Groups around the world are searching for such signposts (called neo-antigen profiles) on the cancer cells’ outer membranes. Identifying and narrowing down neo-antigen profiles in cancers like melanoma, however, is difficult using current algorithmic methods.
Samuels, together with her PhD student Shelly Kalaora and in collaboration with Prof Arie Admon of the Technion-Israel Institute of Technology in Haifa, used a new method Admon developed to find the signposts.
“Our neo-antigen and corresponding T-cell identification strategies were so robust, our neo-antigen-specific T cells killed 90% of their target melanoma cells both on plates and in mice. This suggests possible clinical applications for the near future,” said Samuels.
“It is clearly essential not only to identify the immunogenic peptides presented on the cancer cells, but to select the ones that are common to the patient’s metastases. This can then help direct systemic therapeutic responses in patients with multiple metastases,” said Kalaora.

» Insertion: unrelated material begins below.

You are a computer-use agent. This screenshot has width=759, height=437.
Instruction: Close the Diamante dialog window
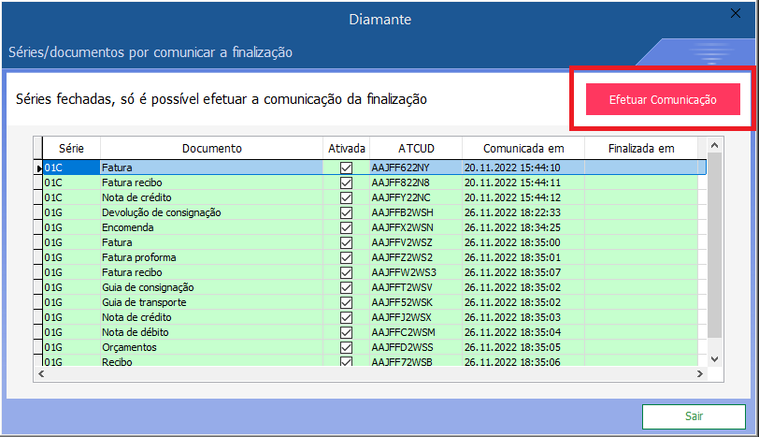[735, 14]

Samuels and Kalaora worked with Dr. Eytan Ruppin of the US National Cancer Institute; Dr. Jennifer Wargo of the University of Texas MD Anderson Cancer Center, Houston; Prof. Nir Friedman of the Weizmann Institute; and researchers from Hebrew University Hadassah Medical School in Jerusalem; and BioNTech Cell & Gene Therapies and University Medical Center of Johannes Gutenberg University, both in Germany.
Samuels points out that “although this research is experimental right now, the findings are highly relevant to clinical research. … As almost all the neo-antigens detected in patients thus far are individual and unique to the particular cancerous tissue, they constitute an ideal class of anti-cancer targets. This would be the ultimate personalized cancer therapy.”